[Collected data entries]
----------------

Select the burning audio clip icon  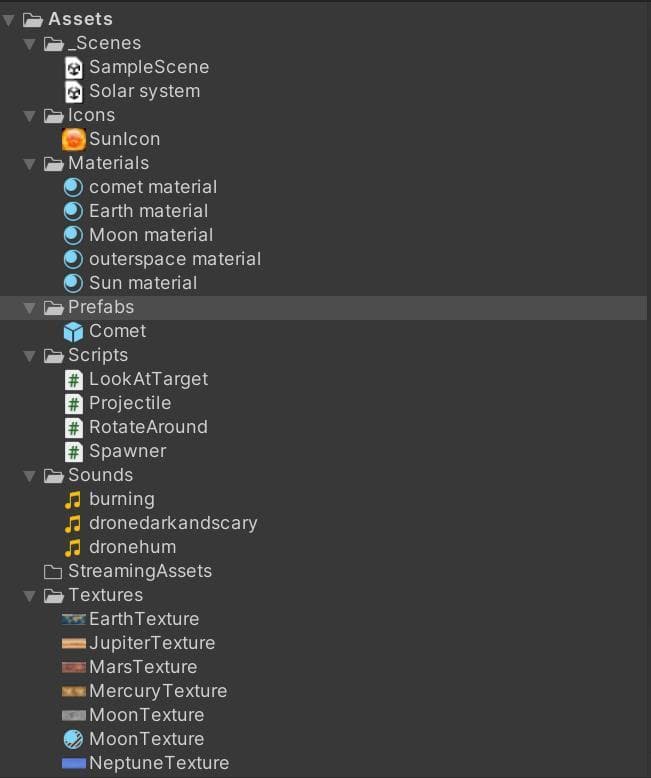click(73, 500)
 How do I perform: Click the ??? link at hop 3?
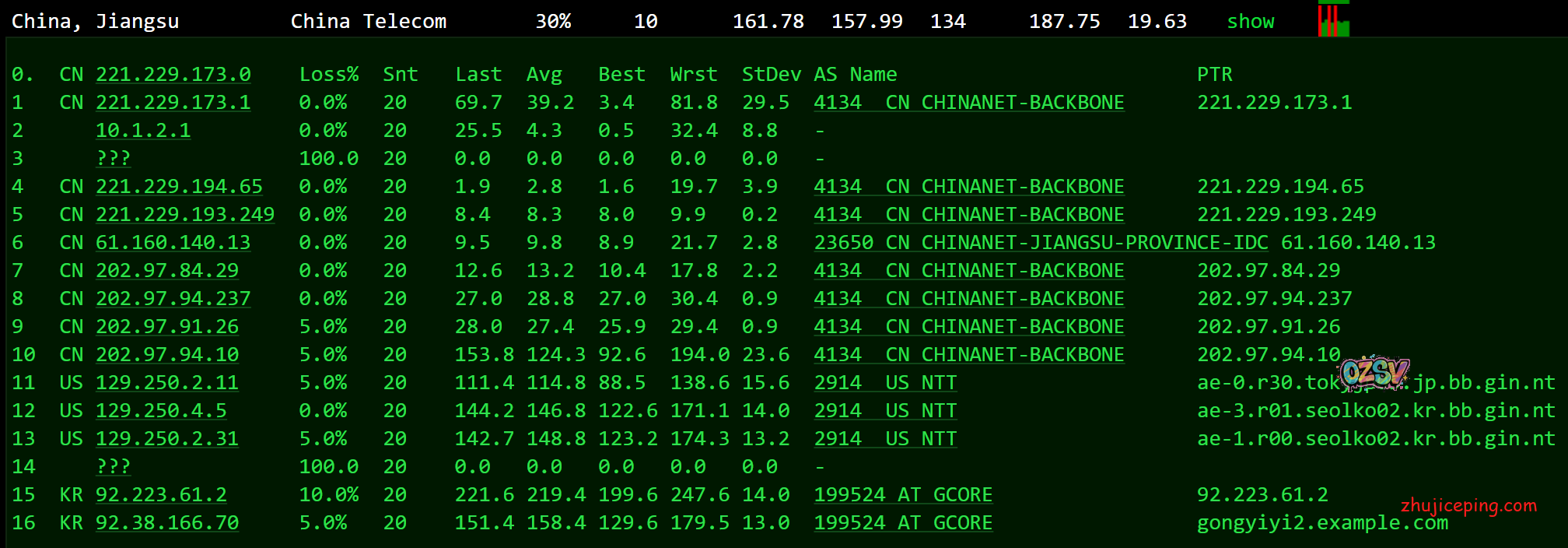(x=113, y=159)
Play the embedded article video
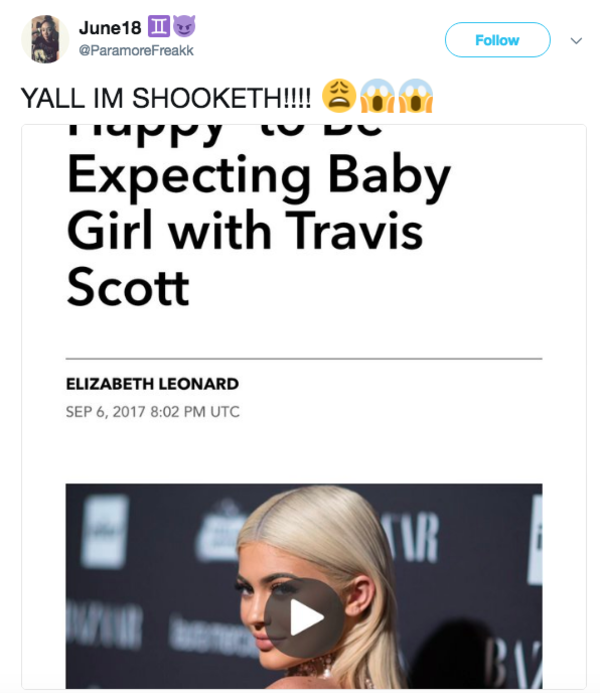 pyautogui.click(x=304, y=617)
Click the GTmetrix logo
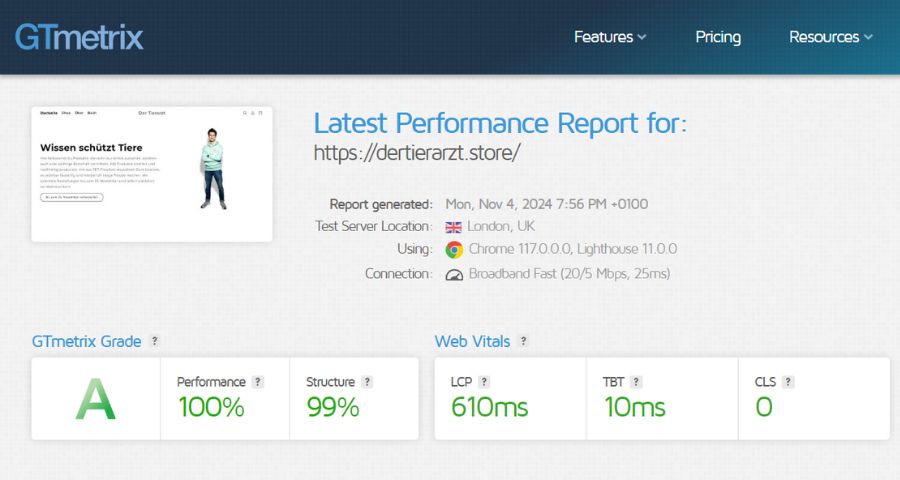900x480 pixels. pyautogui.click(x=79, y=37)
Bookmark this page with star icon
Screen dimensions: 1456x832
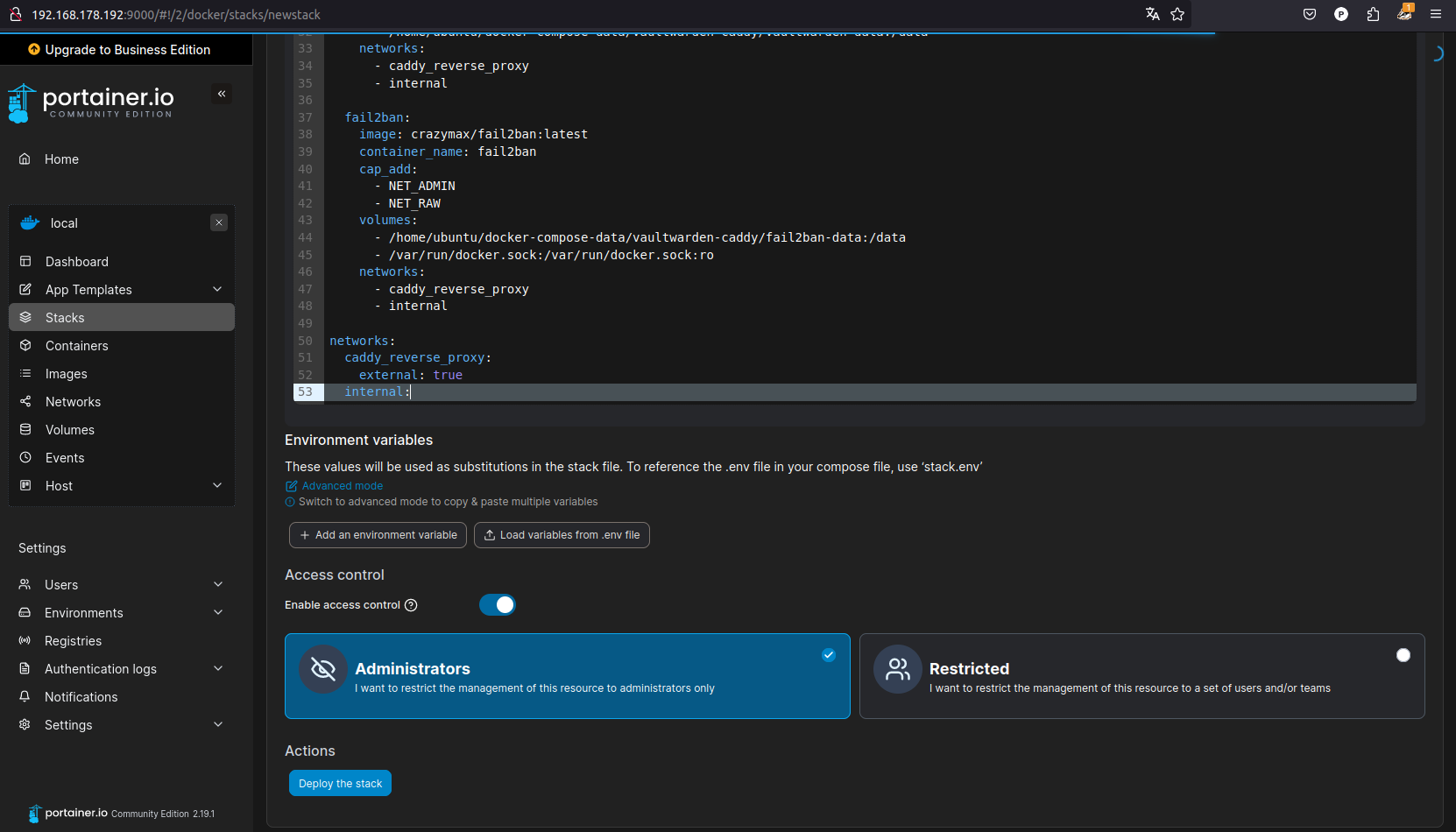tap(1177, 14)
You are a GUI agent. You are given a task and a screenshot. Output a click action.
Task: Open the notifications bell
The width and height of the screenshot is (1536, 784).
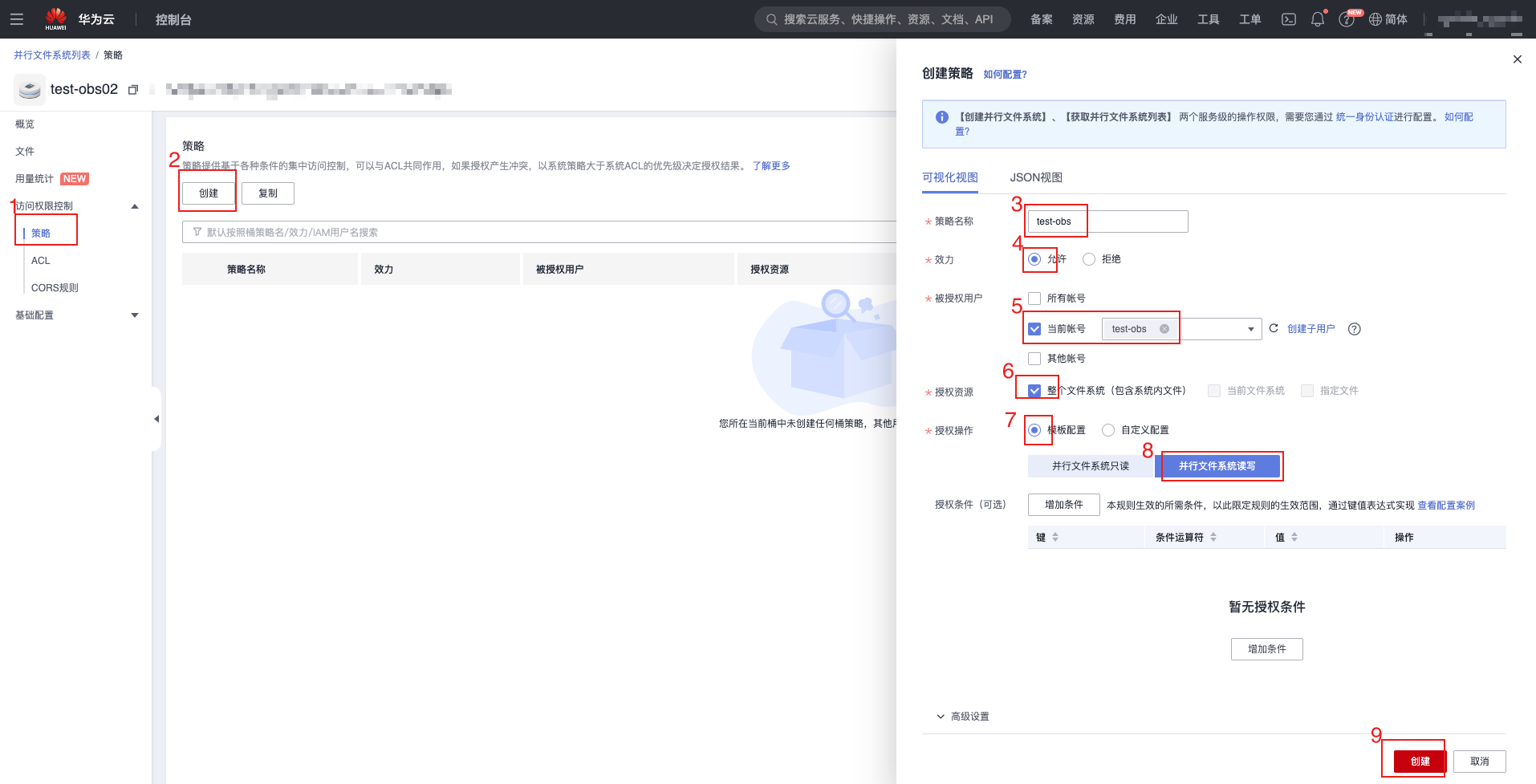point(1317,19)
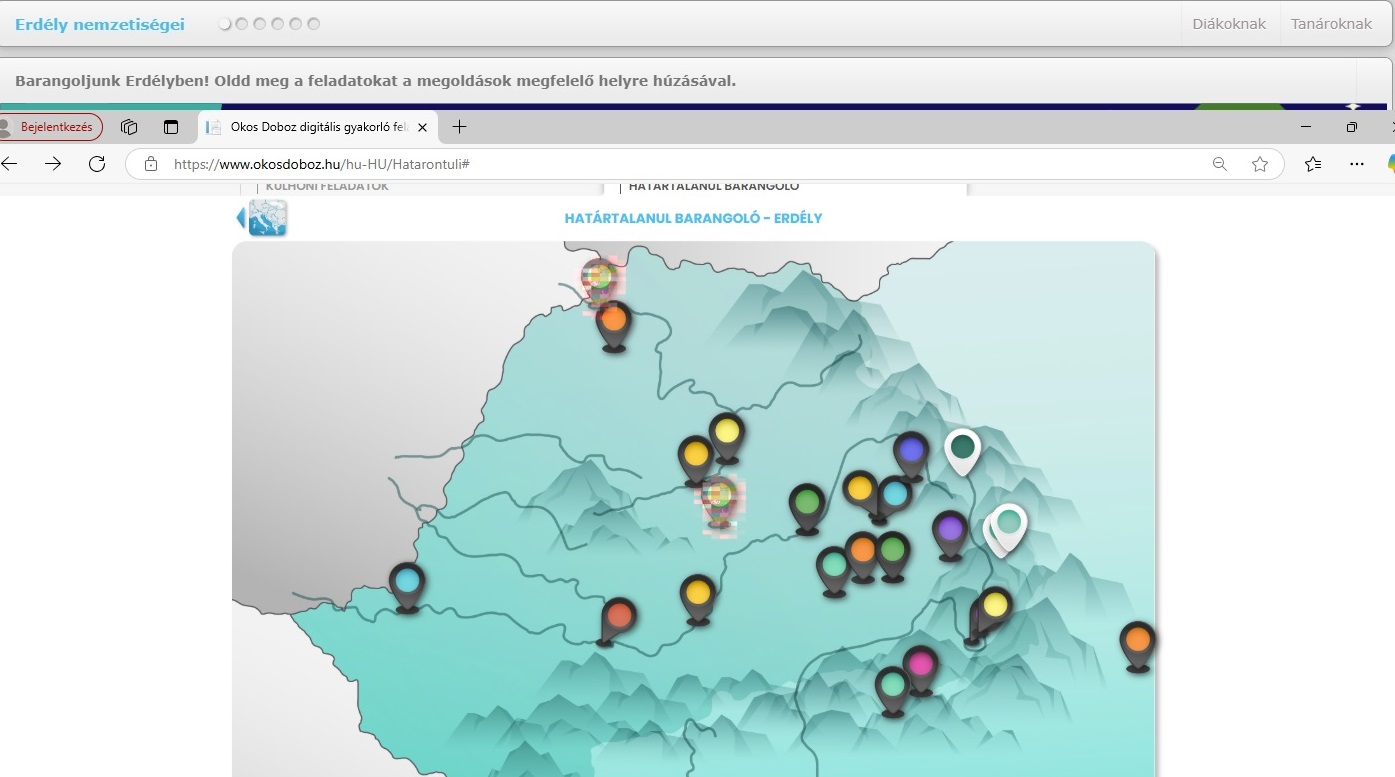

----------------

* [TASK DIRECTIONS]
Write out the lines that run from the line containing "Screen dimensions: 1456x832" to the end of the entries, inclusive, exactly as written. Skip every picture.

* [TASK SOLUTION]
Screen dimensions: 1456x832
tap(1177, 14)
You are a GUI agent. You are given a task and a screenshot. Output a click action.
Task: Open the notifications bell
The width and height of the screenshot is (1536, 784).
point(1317,19)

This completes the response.